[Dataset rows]
%%
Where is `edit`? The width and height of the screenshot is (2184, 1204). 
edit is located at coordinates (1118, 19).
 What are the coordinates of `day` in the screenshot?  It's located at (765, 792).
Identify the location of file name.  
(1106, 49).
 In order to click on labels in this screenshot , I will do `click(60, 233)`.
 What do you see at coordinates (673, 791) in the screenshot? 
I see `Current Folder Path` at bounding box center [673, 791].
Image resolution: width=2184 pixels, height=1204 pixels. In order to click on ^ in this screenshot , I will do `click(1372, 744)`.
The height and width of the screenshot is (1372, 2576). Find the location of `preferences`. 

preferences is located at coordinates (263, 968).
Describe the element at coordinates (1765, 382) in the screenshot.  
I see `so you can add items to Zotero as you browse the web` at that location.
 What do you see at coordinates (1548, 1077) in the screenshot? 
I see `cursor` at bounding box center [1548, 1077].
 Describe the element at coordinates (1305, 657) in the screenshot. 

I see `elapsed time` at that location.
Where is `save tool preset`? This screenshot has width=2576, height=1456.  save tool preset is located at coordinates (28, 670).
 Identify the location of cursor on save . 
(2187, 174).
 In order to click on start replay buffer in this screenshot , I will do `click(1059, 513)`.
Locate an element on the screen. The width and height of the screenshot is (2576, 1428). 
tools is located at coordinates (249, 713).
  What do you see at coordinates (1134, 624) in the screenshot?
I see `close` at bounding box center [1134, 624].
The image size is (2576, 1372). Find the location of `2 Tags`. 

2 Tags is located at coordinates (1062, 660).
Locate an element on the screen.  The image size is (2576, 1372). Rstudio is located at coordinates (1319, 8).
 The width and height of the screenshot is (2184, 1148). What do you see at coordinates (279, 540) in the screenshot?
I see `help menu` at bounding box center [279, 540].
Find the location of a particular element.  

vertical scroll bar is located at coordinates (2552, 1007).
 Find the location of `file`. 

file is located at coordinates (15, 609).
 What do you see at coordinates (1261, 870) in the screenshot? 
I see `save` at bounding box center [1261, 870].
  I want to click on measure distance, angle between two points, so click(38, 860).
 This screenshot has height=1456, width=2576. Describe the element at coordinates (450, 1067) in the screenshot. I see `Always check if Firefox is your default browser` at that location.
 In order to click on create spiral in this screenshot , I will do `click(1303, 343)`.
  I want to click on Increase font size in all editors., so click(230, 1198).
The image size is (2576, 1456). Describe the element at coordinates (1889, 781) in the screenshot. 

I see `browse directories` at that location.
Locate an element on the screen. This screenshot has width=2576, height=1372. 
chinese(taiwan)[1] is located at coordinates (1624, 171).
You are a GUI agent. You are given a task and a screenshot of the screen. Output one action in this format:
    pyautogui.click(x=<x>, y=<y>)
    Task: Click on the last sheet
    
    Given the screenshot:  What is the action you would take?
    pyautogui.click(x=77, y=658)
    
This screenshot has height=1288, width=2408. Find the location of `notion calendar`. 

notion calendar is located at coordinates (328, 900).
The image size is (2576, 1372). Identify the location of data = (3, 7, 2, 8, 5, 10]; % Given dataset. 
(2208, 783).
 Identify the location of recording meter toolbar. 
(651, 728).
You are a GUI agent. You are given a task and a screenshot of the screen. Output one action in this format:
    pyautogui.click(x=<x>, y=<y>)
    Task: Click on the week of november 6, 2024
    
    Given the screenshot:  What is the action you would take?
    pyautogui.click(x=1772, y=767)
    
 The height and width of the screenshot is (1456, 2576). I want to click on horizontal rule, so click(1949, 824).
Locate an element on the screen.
%%
Rewrite the lines above, putting "Find an element on the screen" in place of every "Locate an element on the screen" and changing nothing else.

Where is `edit`? The width and height of the screenshot is (2184, 1204). 
edit is located at coordinates (1118, 19).
 What are the coordinates of `day` in the screenshot?  It's located at (765, 792).
Identify the location of file name.  
(1106, 49).
 In order to click on labels in this screenshot , I will do `click(60, 233)`.
 What do you see at coordinates (673, 791) in the screenshot? 
I see `Current Folder Path` at bounding box center [673, 791].
Image resolution: width=2184 pixels, height=1204 pixels. In order to click on ^ in this screenshot , I will do `click(1372, 744)`.
The height and width of the screenshot is (1372, 2576). Find the location of `preferences`. 

preferences is located at coordinates (263, 968).
Describe the element at coordinates (1765, 382) in the screenshot.  
I see `so you can add items to Zotero as you browse the web` at that location.
 What do you see at coordinates (1548, 1077) in the screenshot? 
I see `cursor` at bounding box center [1548, 1077].
 Describe the element at coordinates (1305, 657) in the screenshot. 

I see `elapsed time` at that location.
Where is `save tool preset`? This screenshot has width=2576, height=1456.  save tool preset is located at coordinates (28, 670).
 Identify the location of cursor on save . 
(2187, 174).
 In order to click on start replay buffer in this screenshot , I will do `click(1059, 513)`.
Find an element on the screen. The width and height of the screenshot is (2576, 1428). 
tools is located at coordinates (249, 713).
  What do you see at coordinates (1134, 624) in the screenshot?
I see `close` at bounding box center [1134, 624].
The image size is (2576, 1372). Find the location of `2 Tags`. 

2 Tags is located at coordinates (1062, 660).
Find an element on the screen.  The image size is (2576, 1372). Rstudio is located at coordinates (1319, 8).
 The width and height of the screenshot is (2184, 1148). What do you see at coordinates (279, 540) in the screenshot?
I see `help menu` at bounding box center [279, 540].
Find the location of a particular element.  

vertical scroll bar is located at coordinates (2552, 1007).
 Find the location of `file`. 

file is located at coordinates (15, 609).
 What do you see at coordinates (1261, 870) in the screenshot? 
I see `save` at bounding box center [1261, 870].
  I want to click on measure distance, angle between two points, so click(38, 860).
 This screenshot has height=1456, width=2576. Describe the element at coordinates (450, 1067) in the screenshot. I see `Always check if Firefox is your default browser` at that location.
 In order to click on create spiral in this screenshot , I will do `click(1303, 343)`.
  I want to click on Increase font size in all editors., so click(230, 1198).
The image size is (2576, 1456). Describe the element at coordinates (1889, 781) in the screenshot. 

I see `browse directories` at that location.
Find an element on the screen. This screenshot has width=2576, height=1372. 
chinese(taiwan)[1] is located at coordinates (1624, 171).
You are a GUI agent. You are given a task and a screenshot of the screen. Output one action in this format:
    pyautogui.click(x=<x>, y=<y>)
    Task: Click on the last sheet
    
    Given the screenshot:  What is the action you would take?
    pyautogui.click(x=77, y=658)
    
This screenshot has height=1288, width=2408. Find the location of `notion calendar`. 

notion calendar is located at coordinates (328, 900).
The image size is (2576, 1372). Identify the location of data = (3, 7, 2, 8, 5, 10]; % Given dataset. 
(2208, 783).
 Identify the location of recording meter toolbar. 
(651, 728).
You are a GUI agent. You are given a task and a screenshot of the screen. Output one action in this format:
    pyautogui.click(x=<x>, y=<y>)
    Task: Click on the week of november 6, 2024
    
    Given the screenshot:  What is the action you would take?
    pyautogui.click(x=1772, y=767)
    
 The height and width of the screenshot is (1456, 2576). I want to click on horizontal rule, so click(1949, 824).
Find an element on the screen.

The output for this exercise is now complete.